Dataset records
******************************

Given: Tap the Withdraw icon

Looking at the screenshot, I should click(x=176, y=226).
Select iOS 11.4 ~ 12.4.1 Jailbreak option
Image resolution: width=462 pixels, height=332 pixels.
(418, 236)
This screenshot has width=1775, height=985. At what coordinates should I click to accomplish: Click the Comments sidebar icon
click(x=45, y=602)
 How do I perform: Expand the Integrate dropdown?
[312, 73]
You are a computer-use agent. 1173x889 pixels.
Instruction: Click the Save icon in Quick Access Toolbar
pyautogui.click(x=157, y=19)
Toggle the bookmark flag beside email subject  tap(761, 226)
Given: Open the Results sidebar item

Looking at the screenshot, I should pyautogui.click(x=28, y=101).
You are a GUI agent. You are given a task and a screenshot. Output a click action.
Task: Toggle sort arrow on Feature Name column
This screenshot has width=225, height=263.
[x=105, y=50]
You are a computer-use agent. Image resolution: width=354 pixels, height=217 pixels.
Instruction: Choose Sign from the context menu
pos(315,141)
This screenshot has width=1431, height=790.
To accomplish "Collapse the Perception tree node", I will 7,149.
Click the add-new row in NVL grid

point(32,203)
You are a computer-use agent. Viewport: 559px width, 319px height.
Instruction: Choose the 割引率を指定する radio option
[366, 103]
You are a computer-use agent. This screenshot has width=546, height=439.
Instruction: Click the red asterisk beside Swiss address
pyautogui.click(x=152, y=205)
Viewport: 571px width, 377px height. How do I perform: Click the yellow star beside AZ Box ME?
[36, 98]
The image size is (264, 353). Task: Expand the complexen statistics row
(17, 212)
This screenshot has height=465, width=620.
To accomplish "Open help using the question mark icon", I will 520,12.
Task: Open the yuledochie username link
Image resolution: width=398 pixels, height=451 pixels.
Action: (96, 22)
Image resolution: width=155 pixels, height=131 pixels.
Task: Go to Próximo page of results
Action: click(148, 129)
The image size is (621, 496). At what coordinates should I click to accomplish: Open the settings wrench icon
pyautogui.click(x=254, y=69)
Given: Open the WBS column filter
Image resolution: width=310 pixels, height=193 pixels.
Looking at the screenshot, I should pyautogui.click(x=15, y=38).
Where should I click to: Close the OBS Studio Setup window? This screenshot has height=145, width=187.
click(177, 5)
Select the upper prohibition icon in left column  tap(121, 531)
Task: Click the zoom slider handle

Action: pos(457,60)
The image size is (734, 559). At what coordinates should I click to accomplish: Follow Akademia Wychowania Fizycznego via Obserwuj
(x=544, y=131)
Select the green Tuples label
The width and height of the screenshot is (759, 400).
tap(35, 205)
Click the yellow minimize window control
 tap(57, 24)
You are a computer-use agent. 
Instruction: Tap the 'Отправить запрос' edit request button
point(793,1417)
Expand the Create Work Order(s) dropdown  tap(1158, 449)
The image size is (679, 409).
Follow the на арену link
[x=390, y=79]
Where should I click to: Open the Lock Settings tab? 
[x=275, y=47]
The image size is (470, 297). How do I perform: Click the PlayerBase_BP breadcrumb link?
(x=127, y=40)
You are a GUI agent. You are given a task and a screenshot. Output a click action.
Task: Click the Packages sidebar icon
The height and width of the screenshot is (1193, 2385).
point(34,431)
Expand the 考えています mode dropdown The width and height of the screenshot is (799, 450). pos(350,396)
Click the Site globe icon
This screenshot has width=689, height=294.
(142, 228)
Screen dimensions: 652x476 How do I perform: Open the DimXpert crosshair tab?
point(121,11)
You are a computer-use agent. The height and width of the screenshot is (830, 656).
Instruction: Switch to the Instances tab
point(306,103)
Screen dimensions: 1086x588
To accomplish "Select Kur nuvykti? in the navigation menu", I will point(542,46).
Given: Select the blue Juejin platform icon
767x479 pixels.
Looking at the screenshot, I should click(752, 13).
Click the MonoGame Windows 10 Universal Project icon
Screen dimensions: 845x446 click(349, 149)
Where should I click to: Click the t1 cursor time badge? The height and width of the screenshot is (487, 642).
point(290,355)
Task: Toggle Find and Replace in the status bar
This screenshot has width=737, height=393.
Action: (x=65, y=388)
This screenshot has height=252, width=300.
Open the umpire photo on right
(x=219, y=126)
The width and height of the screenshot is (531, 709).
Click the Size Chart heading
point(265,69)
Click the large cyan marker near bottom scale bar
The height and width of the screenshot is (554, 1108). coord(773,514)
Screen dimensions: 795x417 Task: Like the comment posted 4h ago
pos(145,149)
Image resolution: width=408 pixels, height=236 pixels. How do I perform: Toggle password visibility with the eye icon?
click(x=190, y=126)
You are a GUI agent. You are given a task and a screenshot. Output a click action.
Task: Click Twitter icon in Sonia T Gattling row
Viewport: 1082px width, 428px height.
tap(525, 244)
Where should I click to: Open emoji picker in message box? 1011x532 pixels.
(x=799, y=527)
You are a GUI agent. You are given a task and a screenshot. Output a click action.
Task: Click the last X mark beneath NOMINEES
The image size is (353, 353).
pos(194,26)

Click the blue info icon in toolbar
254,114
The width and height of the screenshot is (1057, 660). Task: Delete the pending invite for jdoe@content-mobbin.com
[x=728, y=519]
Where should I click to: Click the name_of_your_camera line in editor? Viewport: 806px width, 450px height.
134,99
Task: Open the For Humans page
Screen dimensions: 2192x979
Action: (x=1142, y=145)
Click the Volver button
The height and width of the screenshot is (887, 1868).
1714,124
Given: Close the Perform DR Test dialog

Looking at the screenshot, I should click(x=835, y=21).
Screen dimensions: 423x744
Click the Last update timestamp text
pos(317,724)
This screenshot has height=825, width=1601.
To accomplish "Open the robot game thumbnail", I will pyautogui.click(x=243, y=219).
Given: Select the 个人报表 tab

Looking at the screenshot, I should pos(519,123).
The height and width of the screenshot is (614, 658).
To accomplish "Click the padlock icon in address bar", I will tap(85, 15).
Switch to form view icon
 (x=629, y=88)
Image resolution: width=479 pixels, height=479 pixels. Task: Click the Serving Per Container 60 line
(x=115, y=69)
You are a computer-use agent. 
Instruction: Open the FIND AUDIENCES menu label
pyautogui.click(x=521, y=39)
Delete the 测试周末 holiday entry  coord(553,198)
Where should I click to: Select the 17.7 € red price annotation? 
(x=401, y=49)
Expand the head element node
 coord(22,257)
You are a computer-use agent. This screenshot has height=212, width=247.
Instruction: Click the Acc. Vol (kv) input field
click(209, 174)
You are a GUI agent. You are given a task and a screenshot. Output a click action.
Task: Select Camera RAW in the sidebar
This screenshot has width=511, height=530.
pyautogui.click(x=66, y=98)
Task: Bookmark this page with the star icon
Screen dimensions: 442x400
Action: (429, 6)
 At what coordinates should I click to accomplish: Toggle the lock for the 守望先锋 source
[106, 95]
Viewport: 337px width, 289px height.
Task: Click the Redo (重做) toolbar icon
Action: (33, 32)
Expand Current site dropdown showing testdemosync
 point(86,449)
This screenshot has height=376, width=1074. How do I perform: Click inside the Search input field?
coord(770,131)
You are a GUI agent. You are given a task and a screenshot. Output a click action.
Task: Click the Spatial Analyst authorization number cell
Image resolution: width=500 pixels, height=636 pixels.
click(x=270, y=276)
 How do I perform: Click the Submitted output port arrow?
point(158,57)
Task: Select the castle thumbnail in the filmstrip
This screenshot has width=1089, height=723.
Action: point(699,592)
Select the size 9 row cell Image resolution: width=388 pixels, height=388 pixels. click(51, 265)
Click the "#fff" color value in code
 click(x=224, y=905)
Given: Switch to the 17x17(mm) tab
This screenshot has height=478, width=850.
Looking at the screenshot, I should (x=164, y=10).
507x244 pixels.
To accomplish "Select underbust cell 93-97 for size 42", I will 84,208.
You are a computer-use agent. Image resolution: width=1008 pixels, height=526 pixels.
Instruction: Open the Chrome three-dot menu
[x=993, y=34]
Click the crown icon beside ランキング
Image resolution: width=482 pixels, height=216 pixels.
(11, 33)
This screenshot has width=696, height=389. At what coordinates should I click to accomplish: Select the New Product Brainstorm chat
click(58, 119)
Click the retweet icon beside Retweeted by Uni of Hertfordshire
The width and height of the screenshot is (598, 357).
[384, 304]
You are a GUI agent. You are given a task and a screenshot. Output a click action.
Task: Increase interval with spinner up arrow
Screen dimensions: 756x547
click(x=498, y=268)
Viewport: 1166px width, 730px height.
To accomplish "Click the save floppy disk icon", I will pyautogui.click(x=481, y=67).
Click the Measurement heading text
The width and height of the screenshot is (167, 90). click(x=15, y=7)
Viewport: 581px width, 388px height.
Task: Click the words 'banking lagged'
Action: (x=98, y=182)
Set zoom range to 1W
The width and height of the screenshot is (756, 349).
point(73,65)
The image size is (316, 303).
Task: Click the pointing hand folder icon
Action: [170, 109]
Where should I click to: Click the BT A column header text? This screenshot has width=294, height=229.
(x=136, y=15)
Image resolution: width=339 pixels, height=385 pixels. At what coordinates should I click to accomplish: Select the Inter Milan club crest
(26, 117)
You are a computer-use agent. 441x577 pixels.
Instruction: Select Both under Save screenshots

******************************

*How to complete this task*:
Begin at the line that has "Follow the на арену link" in the entries above; stop after the line that has "Screen dimensions: 1086x588". Transcribe exactly those lines and no others.

*Result of the exercise*:
Follow the на арену link
[x=390, y=79]
Where should I click to: Open the Lock Settings tab? 
[x=275, y=47]
The image size is (470, 297). How do I perform: Click the PlayerBase_BP breadcrumb link?
(x=127, y=40)
You are a GUI agent. You are given a task and a screenshot. Output a click action.
Task: Click the Packages sidebar icon
The height and width of the screenshot is (1193, 2385).
point(34,431)
Expand the 考えています mode dropdown The width and height of the screenshot is (799, 450). pos(350,396)
Click the Site globe icon
This screenshot has width=689, height=294.
(142, 228)
Screen dimensions: 652x476 How do I perform: Open the DimXpert crosshair tab?
point(121,11)
You are a computer-use agent. The height and width of the screenshot is (830, 656).
Instruction: Switch to the Instances tab
point(306,103)
Screen dimensions: 1086x588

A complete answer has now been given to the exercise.